• [Your instructions]
Copy word for word, please, the lines of the entries below running from the one containing "Task: Expand the Look in folder dropdown" to the one containing "Task: Remove the", both ends included.

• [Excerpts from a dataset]
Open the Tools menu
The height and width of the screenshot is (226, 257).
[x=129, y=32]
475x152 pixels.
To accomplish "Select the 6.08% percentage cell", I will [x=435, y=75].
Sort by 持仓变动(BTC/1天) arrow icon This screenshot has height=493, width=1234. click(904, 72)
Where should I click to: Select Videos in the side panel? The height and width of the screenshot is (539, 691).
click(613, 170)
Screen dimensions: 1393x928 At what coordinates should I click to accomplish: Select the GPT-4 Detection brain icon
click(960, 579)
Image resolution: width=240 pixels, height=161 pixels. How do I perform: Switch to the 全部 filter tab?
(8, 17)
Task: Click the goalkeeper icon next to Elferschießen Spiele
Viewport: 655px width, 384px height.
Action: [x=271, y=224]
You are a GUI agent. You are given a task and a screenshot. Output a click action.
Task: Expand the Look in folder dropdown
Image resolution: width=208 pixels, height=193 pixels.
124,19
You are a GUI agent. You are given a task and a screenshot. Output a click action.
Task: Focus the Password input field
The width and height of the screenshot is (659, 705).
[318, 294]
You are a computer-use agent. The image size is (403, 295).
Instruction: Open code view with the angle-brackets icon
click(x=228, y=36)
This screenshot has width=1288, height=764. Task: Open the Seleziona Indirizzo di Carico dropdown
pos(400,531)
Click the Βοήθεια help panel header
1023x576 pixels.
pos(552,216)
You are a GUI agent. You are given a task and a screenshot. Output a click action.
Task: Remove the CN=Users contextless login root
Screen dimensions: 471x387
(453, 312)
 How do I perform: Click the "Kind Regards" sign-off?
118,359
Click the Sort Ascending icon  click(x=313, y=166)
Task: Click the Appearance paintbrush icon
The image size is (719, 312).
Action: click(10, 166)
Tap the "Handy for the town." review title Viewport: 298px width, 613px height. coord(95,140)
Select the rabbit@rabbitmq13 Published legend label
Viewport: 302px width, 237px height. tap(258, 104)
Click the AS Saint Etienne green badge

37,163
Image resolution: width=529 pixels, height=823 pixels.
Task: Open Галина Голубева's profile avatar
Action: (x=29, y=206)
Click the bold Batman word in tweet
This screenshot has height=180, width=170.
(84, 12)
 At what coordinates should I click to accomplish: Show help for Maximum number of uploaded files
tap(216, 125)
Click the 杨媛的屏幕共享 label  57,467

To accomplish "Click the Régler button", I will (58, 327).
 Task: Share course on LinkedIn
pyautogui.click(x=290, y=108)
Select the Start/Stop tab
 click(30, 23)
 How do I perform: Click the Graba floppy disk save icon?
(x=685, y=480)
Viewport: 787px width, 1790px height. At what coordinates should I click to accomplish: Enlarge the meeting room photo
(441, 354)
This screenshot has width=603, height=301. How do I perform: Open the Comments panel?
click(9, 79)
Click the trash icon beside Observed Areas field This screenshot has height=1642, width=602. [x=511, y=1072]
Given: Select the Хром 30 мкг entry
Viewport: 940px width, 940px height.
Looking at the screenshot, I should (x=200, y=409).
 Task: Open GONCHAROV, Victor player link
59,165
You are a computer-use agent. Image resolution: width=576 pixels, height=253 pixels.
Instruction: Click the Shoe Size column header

• [Task output]
Task: Expand the Look in folder dropdown
Image resolution: width=208 pixels, height=193 pixels.
124,19
You are a GUI agent. You are given a task and a screenshot. Output a click action.
Task: Focus the Password input field
The width and height of the screenshot is (659, 705).
[318, 294]
You are a computer-use agent. The image size is (403, 295).
Instruction: Open code view with the angle-brackets icon
click(x=228, y=36)
This screenshot has width=1288, height=764. Task: Open the Seleziona Indirizzo di Carico dropdown
pos(400,531)
Click the Βοήθεια help panel header
1023x576 pixels.
pos(552,216)
You are a GUI agent. You are given a task and a screenshot. Output a click action.
Task: Remove the CN=Users contextless login root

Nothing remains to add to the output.